Ce que « vous déclarez » signifie concrètement

Là où le comparatif indique que vous déclarez vous-même, l'impôt reste dû — le courtier n'est simplement pas celui qui le verse. En pratique :

  • TOB — déposée via la déclaration TOB mensuelle sur MyMinfin, à partir de vos avis d'exécution.
  • Dividendes — les dividendes étrangers non taxés vont dans la déclaration annuelle, où les 30 % sont réglés et où l'on réclame le crédit éventuel pour précompte étranger.
  • Plus-values — la plus-value réalisée, mesurée par rapport à votre prix de revient (ou à la valeur step-up au 31 décembre 2025 le cas échéant), va dans la déclaration annuelle.

Un courtier qui prélève vous épargne ces étapes ; un courtier qui ne prélève pas vous laisse le montant — et la responsabilité.

Pourquoi la colonne « attestation » compte

Une attestation fiscale belge récapitule ce qu'un courtier a prélevé et déclaré pour vous, et c'est ce qui rend la paperasse d'un courtier belge courte. Un courtier étranger fournit plutôt un relevé d'activité, qui liste vos transactions mais ne les répartit pas sur les lignes fiscales belges. Aucun n'est fautif ; ils vous confient simplement une quantité de travail différente.

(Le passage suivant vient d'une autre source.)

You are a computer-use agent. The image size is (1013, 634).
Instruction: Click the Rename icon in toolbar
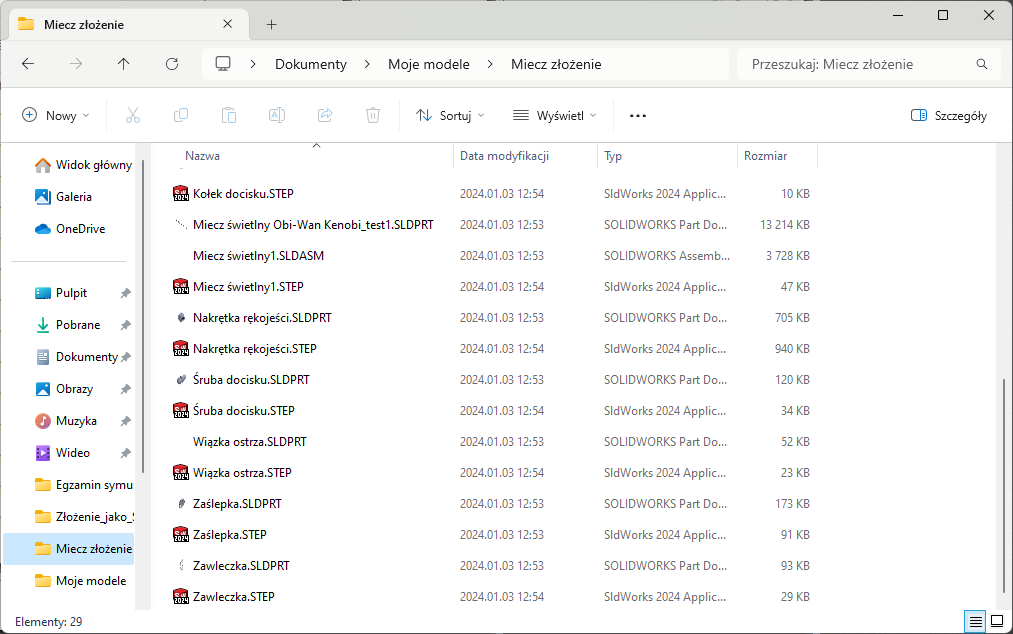click(277, 116)
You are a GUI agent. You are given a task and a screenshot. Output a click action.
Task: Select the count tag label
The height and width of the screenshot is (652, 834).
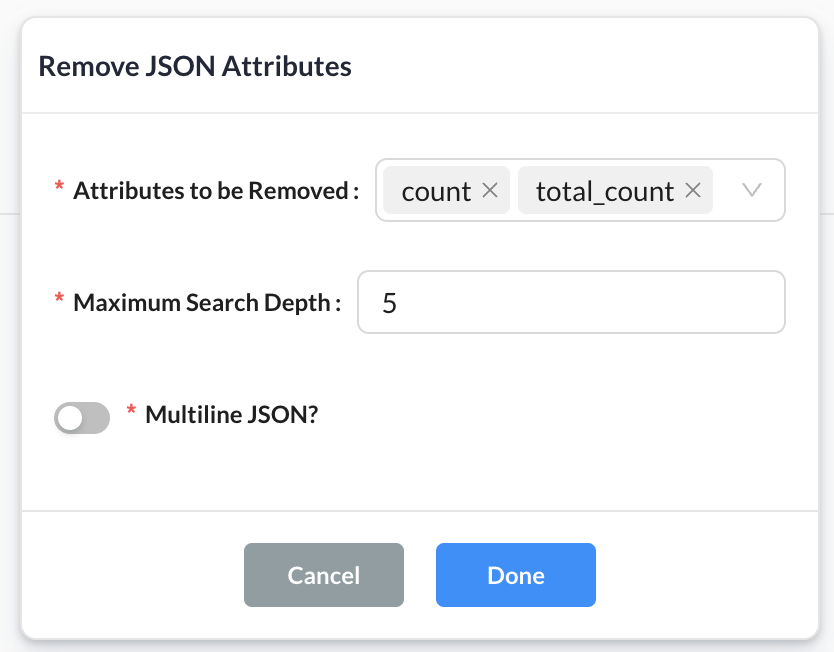pos(436,191)
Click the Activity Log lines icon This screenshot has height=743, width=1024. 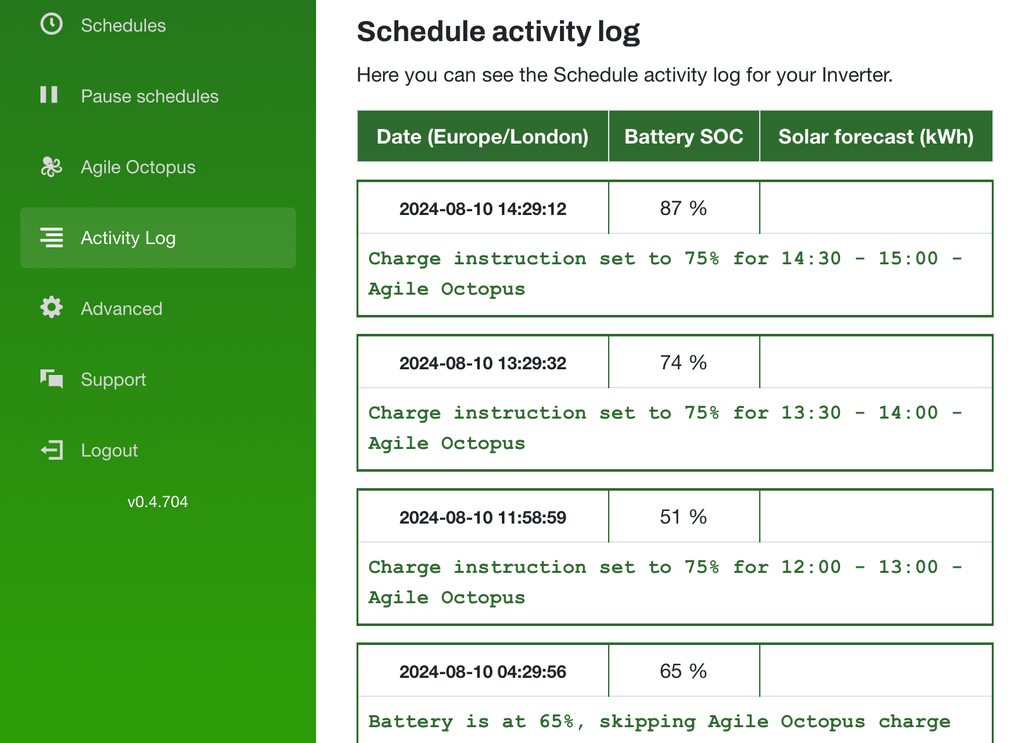click(51, 237)
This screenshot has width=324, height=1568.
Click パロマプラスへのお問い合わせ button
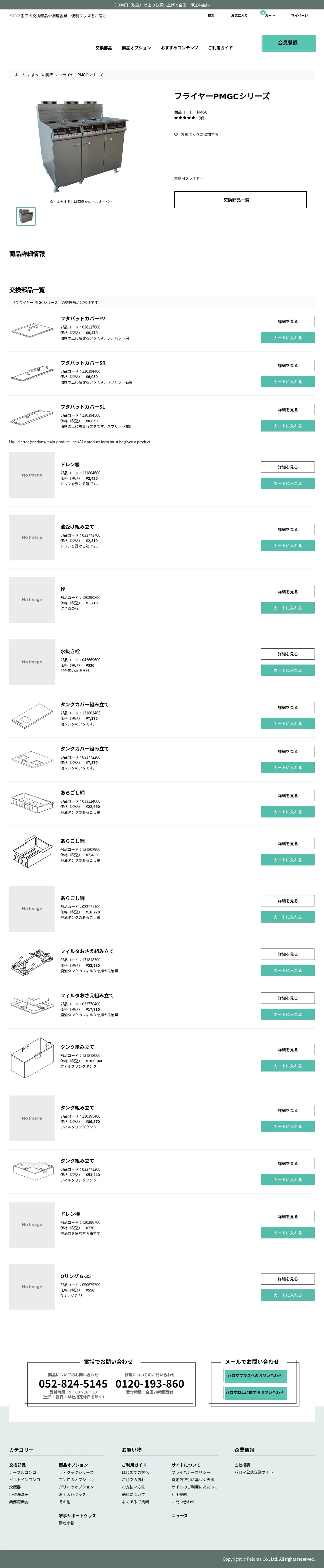click(255, 1376)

Belfolio lit le relevé que vous remet un courtier étranger et reconstitue les lignes fiscales belges à partir de celui-ci, de sorte que l'absence d'attestation ne se traduise pas forcément par des heures de tri manuel.

S'en servir pour choisir

La manière honnête de lire ce comparatif est de se demander quelle colonne vous importe. Si vous préférez ne jamais toucher à une déclaration TOB, un courtier qui la prélève supprime entièrement cette tâche. Si vous déposez déjà une déclaration annuelle et êtes à l'aise pour y ajouter quelques lignes, les coûts affichés plus bas d'un courtier étranger peuvent compter davantage pour vous. C'est une description du compromis, non un conseil sur le côté à choisir : votre propre tolérance à l'administratif décide. Vérifiez toujours les chiffres et le comportement de précompte actuels directement auprès du courtier avant d'agir.

Publié le 14 août 2026

Questions fréquentes

Les courtiers belges et étrangers appliquent-ils des taux différents ?
Non. Les taux belges sont les mêmes quel que soit votre courtier. Ce qui diffère, c'est qui les applique : un courtier établi en Belgique tend à prélever et à déclarer pour vous, tandis qu'un courtier étranger vous laisse davantage de déclaratif.
Que signifie qu'un courtier ne prélève pas un impôt ?
L'impôt reste dû — le courtier n'est simplement pas celui qui le verse. Vous le réglez vous-même, via la déclaration TOB mensuelle ou la déclaration annuelle, à partir des relevés du courtier.
Pourquoi un courtier étranger ne délivre-t-il pas d'attestation fiscale belge ?
Un courtier étranger est hors du système belge de précompte ; il fournit donc un relevé d'activité listant vos transactions plutôt qu'une attestation les répartissant sur les lignes fiscales belges. Les montants y sont ; la répartition vous revient.